-
chevron_right
Erlang Solutions: Why do systems fail? Tandem NonStop system and fault tolerance
news.movim.eu / PlanetJabber • 3 October • 6 minutes
If you’re an Elixir, Gleam, or Erlang developer, you’ve probably heard about the capabilities of the BEAM virtual machine, such as concurrency, distribution, and fault tolerance. Fault tolerance was one of the biggest concerns of Tandem Computers. They created their Tandem Non-Stop architecture for high availability in their systems, which included ATMs and mainframes.
In this post, I’ll be sharing the fundamentals of the NonStop architecture design with you. Their approach to achieving high availability in the presence of failures is similar to some implementations in the Erlang Virtual Machine, as both rely on concepts of processes and modularity.
Systems with High Availability
Why do systems fail? This question should probably be asked more often, considering all the factors it involves. It was central to the NonStop architecture because achieving high availability depends on understanding system failures.
For tandem systems , any system has critical components that could potentially cause failures. How often do you ask yourself how long can your system operate before a failure? There is a metric known as MTBF (mean time between failures), which is calculated by dividing the total operating hours of the system by the number of failures. The result represents the hours of uninterrupted operation.

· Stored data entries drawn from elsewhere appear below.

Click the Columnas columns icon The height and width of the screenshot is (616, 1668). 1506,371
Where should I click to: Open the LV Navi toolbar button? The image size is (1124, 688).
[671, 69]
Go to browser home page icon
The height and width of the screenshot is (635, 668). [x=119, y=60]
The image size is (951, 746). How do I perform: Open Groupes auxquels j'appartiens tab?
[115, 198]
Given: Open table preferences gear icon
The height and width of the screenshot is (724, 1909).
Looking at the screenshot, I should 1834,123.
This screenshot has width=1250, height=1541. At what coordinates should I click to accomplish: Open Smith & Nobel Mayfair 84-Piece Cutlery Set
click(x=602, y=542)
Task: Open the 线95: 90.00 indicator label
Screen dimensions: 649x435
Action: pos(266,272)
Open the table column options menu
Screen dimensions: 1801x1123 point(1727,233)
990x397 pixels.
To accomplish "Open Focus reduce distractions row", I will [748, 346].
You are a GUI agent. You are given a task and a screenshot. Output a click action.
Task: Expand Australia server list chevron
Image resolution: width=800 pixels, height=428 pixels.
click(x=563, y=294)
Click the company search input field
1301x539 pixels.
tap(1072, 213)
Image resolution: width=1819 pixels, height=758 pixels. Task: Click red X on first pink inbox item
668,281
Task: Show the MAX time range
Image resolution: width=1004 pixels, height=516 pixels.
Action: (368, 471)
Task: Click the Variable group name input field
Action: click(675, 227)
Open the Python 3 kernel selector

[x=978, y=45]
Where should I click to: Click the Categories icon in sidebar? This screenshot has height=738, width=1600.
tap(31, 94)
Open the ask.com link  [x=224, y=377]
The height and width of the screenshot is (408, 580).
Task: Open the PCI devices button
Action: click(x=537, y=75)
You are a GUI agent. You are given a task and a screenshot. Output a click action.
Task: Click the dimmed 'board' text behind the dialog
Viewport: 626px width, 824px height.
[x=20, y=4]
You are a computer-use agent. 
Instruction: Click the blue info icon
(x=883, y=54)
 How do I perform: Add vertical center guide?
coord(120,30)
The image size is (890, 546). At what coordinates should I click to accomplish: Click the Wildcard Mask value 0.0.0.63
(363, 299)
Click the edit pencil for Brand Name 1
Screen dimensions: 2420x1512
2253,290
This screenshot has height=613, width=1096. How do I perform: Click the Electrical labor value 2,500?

Many factors can affect the MTBF, including administration, configuration, maintenance, power outages, hardware failures, and more. So, how can you survive these eventualities to achieve at least virtual high availability in your systems?
High availability in hardware has taught us important insights about continuous operation. Some hardware implementations rely on decomposing the system into modules, allowing for modularity to contain failures and maintain operation through backup modules instead of breaking the whole system and needing to restart it. The main concept, from this point of view, is to use modules as units of failure and replacement.
High Availability for Software Systems
But what about the software’s high availability? Just as with hardware, we can find important lessons from operative system designers who decompose systems into modules as units of service. This approach provides a mechanism for having a unit of protection and fault containment.
To achieve fault tolerance in software, it’s important to address similar insights from the NonStop design:
- Modularity through processes and messages.
- Fault containment.
- Process pairs for fault tolerance.
- Data integrity.
Can you recognise some similarities so far?
The NonStop architecture essentially relies on these concepts. The key to high availability, as I mentioned before, is modularity as a unit of service failure and protection.
A process should have a fail-fast mechanism, meaning it should be able to detect a failure during its operation, send a failure signal and then stop its operation. In this way, a system can achieve fault detection through fault containment and by sharing no state.
Another important consideration for your system is how long it takes to recover from a failure. Jim Gray, software designer and researcher at Tandem Computers, in his paper ”Why computers stop and what can be done about it?” proposed a model of failure affected by two kinds of bugs: Bohrbugs, which cause critical failures during operation, and Heisenbugs, which are more soft and can persist in the system for years.
Implementing Processes-Pairs Strategies
The previous categorisation helps us to understand better strategies for implementing processes-pairs design, based on a primary process and a backup process:
- Lockstep: Primary and backup processes execute the same task, so if the primary fails, the backup continues the execution. This is good for hardware failures, but in the presence of Heisenbugs, both processes will remain the failure.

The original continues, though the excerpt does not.